Go through the listing below. Copy each line that has the string "resolution".
=======
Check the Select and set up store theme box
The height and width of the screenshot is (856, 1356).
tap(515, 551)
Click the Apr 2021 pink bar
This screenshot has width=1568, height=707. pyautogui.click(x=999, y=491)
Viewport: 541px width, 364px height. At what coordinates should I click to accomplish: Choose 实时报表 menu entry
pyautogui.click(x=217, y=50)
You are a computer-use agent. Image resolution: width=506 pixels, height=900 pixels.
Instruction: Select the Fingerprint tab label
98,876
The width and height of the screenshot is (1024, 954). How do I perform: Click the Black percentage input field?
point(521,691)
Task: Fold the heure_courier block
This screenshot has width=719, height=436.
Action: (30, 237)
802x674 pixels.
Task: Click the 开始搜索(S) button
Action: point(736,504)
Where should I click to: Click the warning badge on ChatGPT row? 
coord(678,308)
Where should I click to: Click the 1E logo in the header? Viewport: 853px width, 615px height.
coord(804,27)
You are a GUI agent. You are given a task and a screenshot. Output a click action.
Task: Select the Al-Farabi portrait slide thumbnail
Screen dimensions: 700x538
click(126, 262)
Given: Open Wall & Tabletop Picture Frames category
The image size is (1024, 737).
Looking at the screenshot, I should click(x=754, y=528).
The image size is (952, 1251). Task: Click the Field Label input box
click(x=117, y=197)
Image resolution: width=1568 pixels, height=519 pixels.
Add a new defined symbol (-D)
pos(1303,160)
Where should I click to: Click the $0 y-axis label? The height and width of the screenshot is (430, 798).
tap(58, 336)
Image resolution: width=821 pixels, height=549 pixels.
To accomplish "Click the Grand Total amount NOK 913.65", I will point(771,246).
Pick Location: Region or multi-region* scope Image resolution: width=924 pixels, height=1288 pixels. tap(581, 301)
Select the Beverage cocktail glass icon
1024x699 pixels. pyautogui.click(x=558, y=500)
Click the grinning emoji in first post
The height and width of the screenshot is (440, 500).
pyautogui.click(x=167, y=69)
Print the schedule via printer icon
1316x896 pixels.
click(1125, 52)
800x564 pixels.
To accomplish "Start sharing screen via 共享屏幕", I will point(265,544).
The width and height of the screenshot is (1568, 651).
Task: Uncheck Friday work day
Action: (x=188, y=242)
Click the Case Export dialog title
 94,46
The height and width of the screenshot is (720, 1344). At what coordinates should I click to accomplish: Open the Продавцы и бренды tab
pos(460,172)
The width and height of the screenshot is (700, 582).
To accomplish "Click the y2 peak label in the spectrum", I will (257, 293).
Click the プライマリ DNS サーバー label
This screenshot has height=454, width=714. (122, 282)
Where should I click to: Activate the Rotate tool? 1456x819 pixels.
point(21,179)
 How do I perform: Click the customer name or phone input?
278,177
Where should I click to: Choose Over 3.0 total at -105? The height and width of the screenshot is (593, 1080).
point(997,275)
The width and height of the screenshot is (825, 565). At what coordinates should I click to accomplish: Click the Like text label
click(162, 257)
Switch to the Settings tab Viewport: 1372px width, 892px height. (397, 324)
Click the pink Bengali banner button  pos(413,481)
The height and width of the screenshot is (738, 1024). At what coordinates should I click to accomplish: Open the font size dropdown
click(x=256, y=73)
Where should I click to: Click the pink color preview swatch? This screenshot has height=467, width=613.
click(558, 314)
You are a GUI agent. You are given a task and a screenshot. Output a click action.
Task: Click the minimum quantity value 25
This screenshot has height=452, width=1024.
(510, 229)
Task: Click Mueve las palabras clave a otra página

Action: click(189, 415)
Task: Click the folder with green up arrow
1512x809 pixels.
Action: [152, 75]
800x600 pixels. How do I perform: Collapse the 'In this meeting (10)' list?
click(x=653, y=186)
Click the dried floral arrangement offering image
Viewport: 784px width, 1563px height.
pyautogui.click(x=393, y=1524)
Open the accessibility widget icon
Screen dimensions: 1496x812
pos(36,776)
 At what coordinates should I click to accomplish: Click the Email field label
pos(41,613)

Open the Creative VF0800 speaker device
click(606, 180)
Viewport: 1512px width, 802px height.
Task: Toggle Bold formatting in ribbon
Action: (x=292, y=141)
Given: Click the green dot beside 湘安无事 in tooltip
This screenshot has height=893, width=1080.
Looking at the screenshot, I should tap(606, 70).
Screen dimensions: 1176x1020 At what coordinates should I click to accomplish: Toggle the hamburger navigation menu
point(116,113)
=======
▸ EXERCISE ANSWER:
You are a computer-use agent. Image resolution: width=506 pixels, height=900 pixels.
Image resolution: width=1568 pixels, height=519 pixels.
Image resolution: width=821 pixels, height=549 pixels.
Pick Location: Region or multi-region* scope Image resolution: width=924 pixels, height=1288 pixels. tap(581, 301)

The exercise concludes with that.